Cloud-computing services also make such turbine control more feasible because it lowers the cost of the considerable computing needed to get the most out of a wind farm with 100 turbines or more. Company CEO James Kiles says the WindWISDEM focus is to steer wakes away from downstream turbines to boost their outputs and decrease damage from stress.
Separately, WindWISDEM is advancing wake theory with its team. “Wake turbulence comes from many wind force inputs,” Kiles says. “As a result, the center line of wake direction is not going to be parallel to the wind impact. We are developing formulas for measuring and understanding wake center lines and curvature that are built into our cloud platform to manage calculations that are becoming even more complex.”
To handle such complexities, recently improved wake theories advanced by industry experts from places such as DTU and Siemens have been added to the system. This is important because as newer turbines are built larger, their wakes or displacements will be larger, making management more important to maximizing ROI.
This repowering technology is said to deliver increased revenue from energy production for existing turbines by up to 10% and possibly more. Its deployment can be critical to meeting the IRS’ requirements for PTC at a fraction of the cost of purchasing expensive new hardware. Advanced simulations conducted by scientists project that power output at any given instant could be twice a wind farm’s production when turbine settings are optimized.
The repowering opportunity lies in three areas. “First, understanding and calculating for wind displacement or wake from individual turbines. Second, using software optimization to understand the impact of displacements and suggest turbine adjustments. And third, a full wind farm deployment, where required calculations grow exponentially with more turbines and bigger opportunities for gains. To address the wind farm operation intelligently, you need cloud-computing services to handle the calculations,” says Kiles.

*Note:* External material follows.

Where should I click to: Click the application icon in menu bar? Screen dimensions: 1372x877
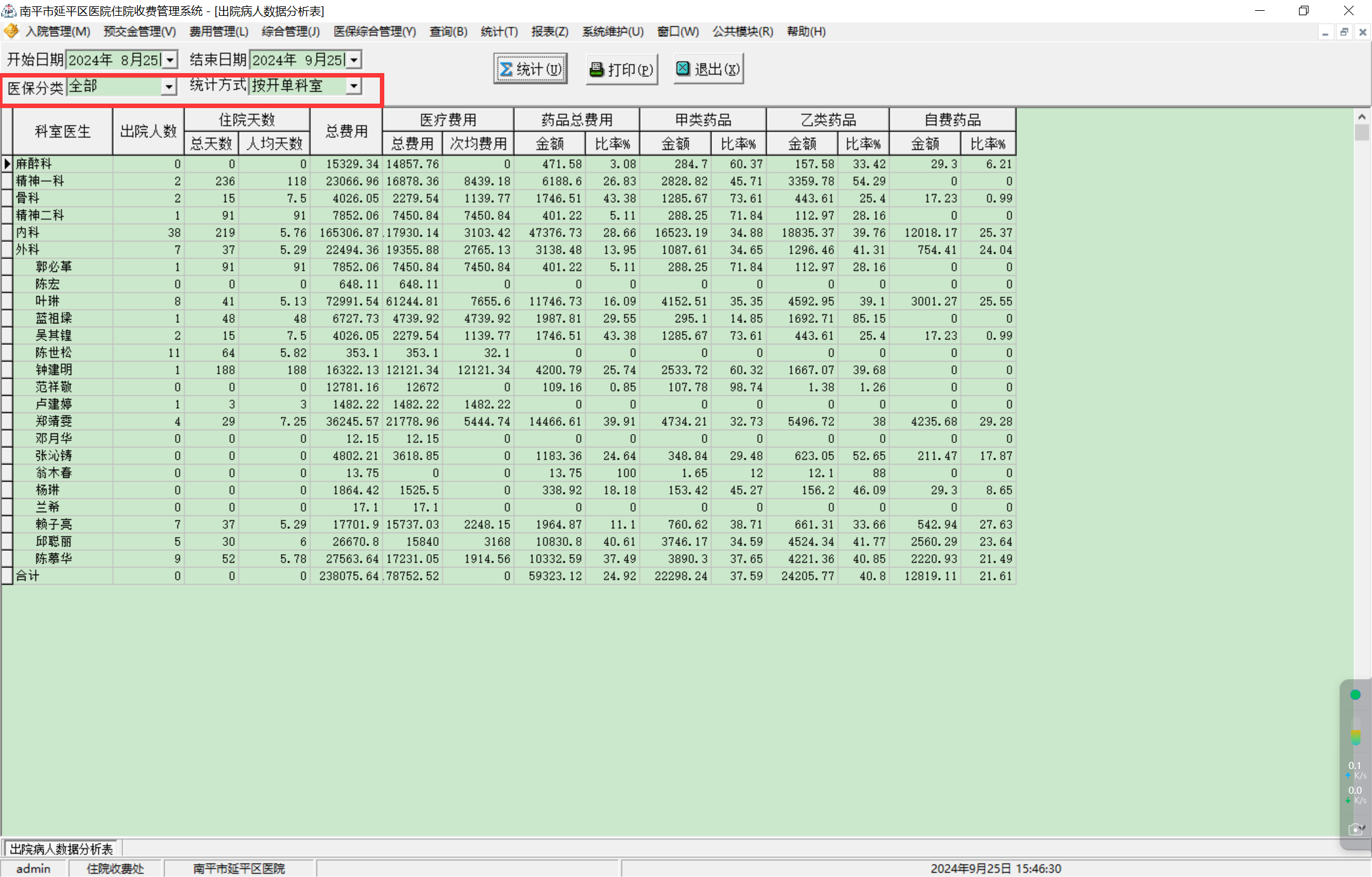(11, 31)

He adds that the new service reduces cost burdens on repowering wind farms that were previously forced to consider only replacing working production equipment to meet improvement thresholds required to extend PTCs.

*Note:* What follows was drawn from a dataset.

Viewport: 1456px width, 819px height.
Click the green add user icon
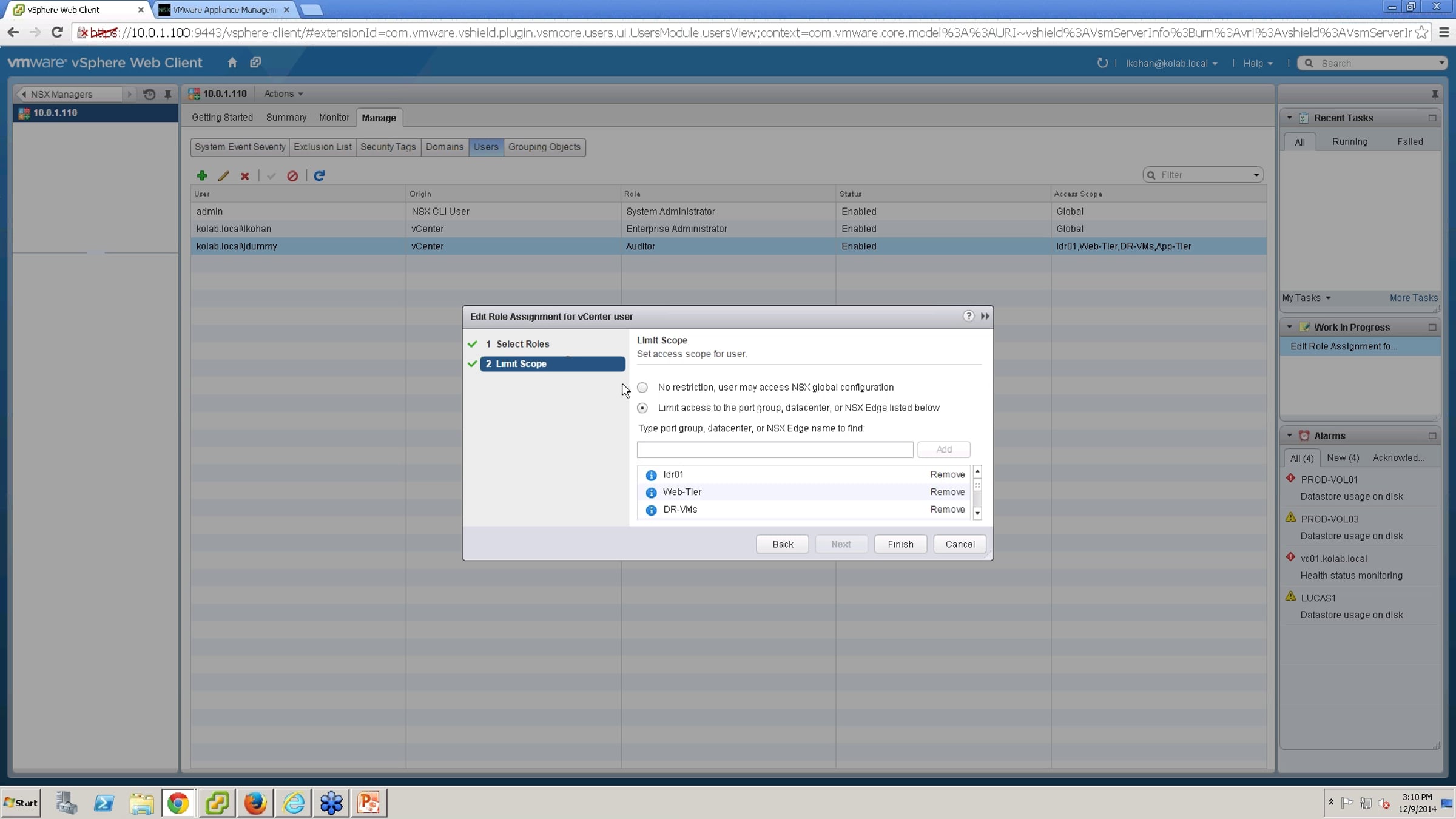tap(202, 175)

“By leveraging their existing infrastructure with intelligent software, operators will be able to quickly and inexpensively repower,” Kiles says. Now is a good time to do so given the reduction in wind-energy prices and the pending expiration of the production tax credit in December of 2019. “Securing an additional 10 years of PTCs at comparatively minimal cost is a common-sense approach,” he adds.
While wake steering and avoiding the impact of turbulence on downstream turbines are important goals of the software, in some cases it is possible to maximize benefits of wind turbulence. “This can happen in low-to-moderate speed winds, where this kind of technology will be most impactful. Interestingly, low winds generally occur at the time of maximum pricing in the industry,” says Kiles.

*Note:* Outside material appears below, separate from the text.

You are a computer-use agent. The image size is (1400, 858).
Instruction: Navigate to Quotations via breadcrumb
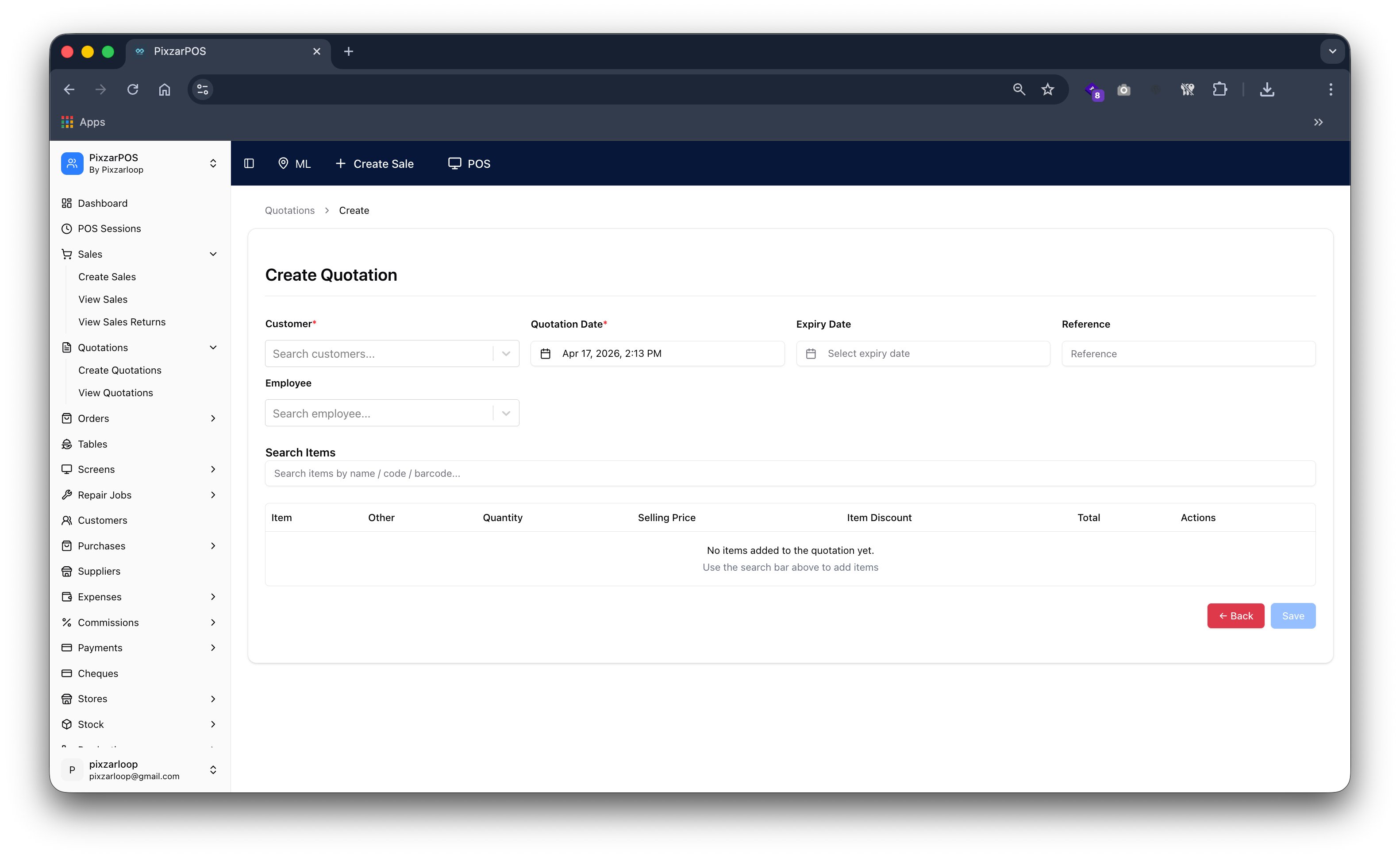click(289, 210)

There’s been minimal activity in terms of actually repairing old turbines and giving them upgrades. Most upgrades replace old machines with new turbines. Kiles says a better strategy would be to first optimize around the concept of managing displacements. After improving power outputs and with more revenue flowing from power production, then perform the hardware upgrades.
The company is conducting a proof of concept now, and before this year is out Kiles expects to have 20 proofs of concept in place – 20 different wind farms. “Beginning in July, our software will be available to optimize any wind farm that wants to be optimized,” he says.